═══ EXTRAIT DU DOCUMENT ═══
Mais elle sait s’adresser directement à elle, sans détour, notamment à propos des passages du Deuxième Sexe la concernant : « Je vous remercie de tout mon cœur de m’avoir citée plusieurs fois. C’était le moment pendant lequel vous écriviez mon nom dans un livre grave qui me touchait. Si vous saviez comme j’ai toujours peur de vous déplaire, de vous accabler. Je vous aime, vous le sentez que c’est vrai, que je vous aime. »
Parfois harcelée par sa protégée, dont les délires paranoïaques ne vont pas tarder à poindre, exaspérée aussi à d’autres moments, Simone de Beauvoir apporte pourtant un soutien sans faille à Violette Leduc, allant jusqu’à lui faire attribuer une petite allocation, sur ses fonds propres et de façon anonyme, par Gallimard.
En mai 1954, toujours appuyée par Simone de Beauvoir et Sartre, Jean Genet, Albert Camus mais aussi Jacques Guérin, un riche industriel, collectionneur et homosexuel, Violette Leduc publie Ravages. Malgré le soutien de Simone de Beauvoir, le livre, lu par un cercle de lecture entièrement masculin chez Gallimard, est amputé des 150 premières pages, qui décrivaient les amours saphiques de Thérèse et Isabelle, ainsi qu’une partie de la scène –crue, clinique- de l’avortement que l’auteure a subi, à cinq mois et demi de grossesse, et dont elle a failli mourir. « Assassinat », « massacre », les mots de Violette Leduc ne seront pas assez forts pour exprimer sa révolte et son dégoût des conventions. « Le début supprimé, la suite n’aura pas de poids. Thérèse manquera de pesanteur. Il s’appelait Ravages […] je ne guérirai pas de notre amputation » Elle se sent humiliée et niée dans son identité de femme, puisque c’est en tant que telle qu’on veut la faire taire, elle et ses expériences interdites, elle dont l’écriture est jugée trop violente, alors que dans le même temps, Jean Genet a publié des écrits tout aussi violemment obscènes. « J’essaie de rendre le plus exactement possible, le plus minutieusement possible les sensations éprouvées dans l’amour physique. Il y a là sans doute quelque chose que toute femme peut comprendre. Je ne cherche pas le scandale mais seulement à décrire avec précision ce qu’une femme éprouve alors […]. » Même si Jacques Guérin lui offre l’année suivante, en guise de « petite consolation » une édition très limitée de l’intégrale de Thérèse et Isabelle diffusée dans un cercle restreint à destination de collectionneurs, Violette Leduc ne se remet pas de l’affront et entre six mois en clinique afin de soigner ses troubles maniaco-dépressifs d’une cure de sommeil, puis dans une maison de repos pour quelque temps supplémentaire.
═══ ENREGISTREMENTS ═══
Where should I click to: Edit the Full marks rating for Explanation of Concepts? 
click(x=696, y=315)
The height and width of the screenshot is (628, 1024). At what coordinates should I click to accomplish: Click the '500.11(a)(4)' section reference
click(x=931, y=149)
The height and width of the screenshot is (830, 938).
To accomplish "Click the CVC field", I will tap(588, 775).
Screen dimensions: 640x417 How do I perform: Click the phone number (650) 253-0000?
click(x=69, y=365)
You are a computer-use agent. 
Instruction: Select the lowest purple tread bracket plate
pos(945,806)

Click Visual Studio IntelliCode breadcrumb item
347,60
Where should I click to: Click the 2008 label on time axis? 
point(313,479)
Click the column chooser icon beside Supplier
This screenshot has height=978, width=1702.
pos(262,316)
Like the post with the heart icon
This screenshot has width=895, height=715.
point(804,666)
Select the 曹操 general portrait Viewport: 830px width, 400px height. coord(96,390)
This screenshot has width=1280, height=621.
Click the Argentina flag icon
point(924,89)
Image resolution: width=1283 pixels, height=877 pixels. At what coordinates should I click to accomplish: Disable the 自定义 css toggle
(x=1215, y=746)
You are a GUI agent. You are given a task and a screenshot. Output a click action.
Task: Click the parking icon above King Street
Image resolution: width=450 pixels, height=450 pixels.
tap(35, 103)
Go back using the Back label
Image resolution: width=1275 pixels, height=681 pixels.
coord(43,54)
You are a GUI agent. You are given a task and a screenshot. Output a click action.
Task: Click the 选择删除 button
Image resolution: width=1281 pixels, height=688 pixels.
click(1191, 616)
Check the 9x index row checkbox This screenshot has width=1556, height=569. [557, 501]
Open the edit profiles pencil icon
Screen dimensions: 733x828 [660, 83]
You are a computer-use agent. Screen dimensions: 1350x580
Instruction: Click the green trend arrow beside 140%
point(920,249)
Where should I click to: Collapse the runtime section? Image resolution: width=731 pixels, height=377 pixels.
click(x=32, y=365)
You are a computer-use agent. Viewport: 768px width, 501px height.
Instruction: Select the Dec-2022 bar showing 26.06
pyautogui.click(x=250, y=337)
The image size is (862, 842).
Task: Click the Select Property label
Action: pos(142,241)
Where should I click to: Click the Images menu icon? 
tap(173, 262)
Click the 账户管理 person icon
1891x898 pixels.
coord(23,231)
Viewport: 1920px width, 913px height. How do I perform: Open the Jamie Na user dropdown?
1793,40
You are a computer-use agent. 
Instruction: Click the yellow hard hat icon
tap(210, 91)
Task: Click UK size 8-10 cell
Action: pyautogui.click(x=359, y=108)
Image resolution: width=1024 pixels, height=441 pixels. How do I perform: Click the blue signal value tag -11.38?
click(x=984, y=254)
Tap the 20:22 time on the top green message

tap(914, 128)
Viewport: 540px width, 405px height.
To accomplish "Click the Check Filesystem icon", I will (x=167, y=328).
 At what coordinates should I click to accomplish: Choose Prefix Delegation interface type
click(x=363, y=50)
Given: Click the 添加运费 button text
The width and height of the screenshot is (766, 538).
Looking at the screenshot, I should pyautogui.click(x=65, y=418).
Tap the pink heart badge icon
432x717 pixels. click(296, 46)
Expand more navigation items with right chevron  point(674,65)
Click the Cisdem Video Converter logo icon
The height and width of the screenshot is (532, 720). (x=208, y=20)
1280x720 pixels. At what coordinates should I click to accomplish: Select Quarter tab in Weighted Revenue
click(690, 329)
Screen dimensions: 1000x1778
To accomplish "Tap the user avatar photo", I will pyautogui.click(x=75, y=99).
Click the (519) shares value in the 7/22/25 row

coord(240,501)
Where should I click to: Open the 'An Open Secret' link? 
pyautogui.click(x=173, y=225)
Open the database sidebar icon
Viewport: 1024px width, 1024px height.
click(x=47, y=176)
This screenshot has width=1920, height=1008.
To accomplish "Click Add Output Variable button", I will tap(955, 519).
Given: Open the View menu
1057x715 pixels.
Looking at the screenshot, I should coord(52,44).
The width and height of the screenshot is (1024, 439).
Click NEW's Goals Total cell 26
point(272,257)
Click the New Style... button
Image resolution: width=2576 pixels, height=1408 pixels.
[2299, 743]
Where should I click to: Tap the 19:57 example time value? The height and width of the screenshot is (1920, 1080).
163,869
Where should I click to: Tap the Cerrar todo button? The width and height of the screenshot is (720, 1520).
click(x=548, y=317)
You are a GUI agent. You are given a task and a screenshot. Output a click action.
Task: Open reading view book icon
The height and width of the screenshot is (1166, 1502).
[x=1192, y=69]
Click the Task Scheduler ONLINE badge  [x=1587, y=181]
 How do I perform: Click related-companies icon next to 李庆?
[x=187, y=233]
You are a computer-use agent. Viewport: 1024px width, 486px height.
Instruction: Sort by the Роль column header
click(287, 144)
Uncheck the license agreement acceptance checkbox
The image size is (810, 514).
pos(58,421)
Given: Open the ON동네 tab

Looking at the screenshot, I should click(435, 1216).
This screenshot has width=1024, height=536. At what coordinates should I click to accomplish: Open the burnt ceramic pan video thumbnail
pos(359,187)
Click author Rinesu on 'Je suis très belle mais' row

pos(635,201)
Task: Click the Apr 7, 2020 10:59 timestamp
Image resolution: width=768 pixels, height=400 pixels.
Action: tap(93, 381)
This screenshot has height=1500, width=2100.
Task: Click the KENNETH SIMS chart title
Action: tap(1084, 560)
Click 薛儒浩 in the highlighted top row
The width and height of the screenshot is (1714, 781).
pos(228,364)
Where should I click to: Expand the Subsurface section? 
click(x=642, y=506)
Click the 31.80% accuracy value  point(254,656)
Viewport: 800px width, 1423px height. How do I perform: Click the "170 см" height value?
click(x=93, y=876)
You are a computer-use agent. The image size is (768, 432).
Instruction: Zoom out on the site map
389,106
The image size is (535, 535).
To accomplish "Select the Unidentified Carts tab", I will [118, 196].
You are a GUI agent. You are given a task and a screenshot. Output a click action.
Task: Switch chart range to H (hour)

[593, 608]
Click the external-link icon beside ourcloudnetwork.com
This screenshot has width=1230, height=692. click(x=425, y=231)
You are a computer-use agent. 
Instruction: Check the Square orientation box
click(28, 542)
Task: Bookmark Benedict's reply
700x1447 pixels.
═══
- [EXERCICES À TRAITER]:
[A] Recopiez s'il vous plaît le passage de l'extrait sur Violette Leduc qui commence aux mots « Parfois harcelée par » et s'arrête après « anonyme, par Gallimard. ».
[B] Poursuivez le texte sur Violette Leduc à partir de l'endroit où il s'arrête.

- [RÉPONSES CI-DESSOUS]:
[A]
Parfois harcelée par sa protégée, dont les délires paranoïaques ne vont pas tarder à poindre, exaspérée aussi à d’autres moments, Simone de Beauvoir apporte pourtant un soutien sans faille à Violette Leduc, allant jusqu’à lui faire attribuer une petite allocation, sur ses fonds propres et de façon anonyme, par Gallimard.

[B]
Après la publication de deux nouvelles assez étranges en 1958, Boutons dorés et La vieille fille et le mort, Violette se remet à écrire entre la rue Paul Bert et Faucon, dans le Sud (où elle achètera une maison) pour s’atteler au troisième opus de sa biographie (après L’Asphyxie et Ravages). Quelques extraits paraissent dès 1960 dans Les Temps Modernes, mais c’est en 1964 qu’est publiée La Bâtarde, chez Gallimard. Âprement défendue par Simone de Beauvoir au sein du comité de sélection, accompagnée d’une préface dithyrambique et argumentée de la même, l’œuvre connaît un succès immédiat et consacre enfin Violette Leduc comme un grand écrivain. Elle a alors 57 ans ! La « sincérité intrépide » (Simone de Beauvoir) qui caractérise l’œuvre emporte presque l’adhésion du jury du Goncourt, frôlé et raté de peu l’année d’après. Violette Leduc n’est pas moins seule qu’avant mais vit désormais un peu plus à l’aise matériellement et quittera bientôt le petit réduit de la rue Paul Bert. « C’est vrai que le succès de La Bâtarde est un peu un succès vulgaire. Je ne suis pas assez sotte pour l’ignorer. Mais je m’en console. Moi, je n’y ai mis aucune vulgarité et, à cause de La Bâtarde, bientôt des femmes écriront des livres peut-être bien meilleurs que le mien et oseront dire davantage. »
L’année suivante est marquée par deux drames, malgré une vie mondaine engagée après le succès de La Bâtarde : la rupture avec Jacques Guérin d’abord, puis l’annonce d’un cancer du sein.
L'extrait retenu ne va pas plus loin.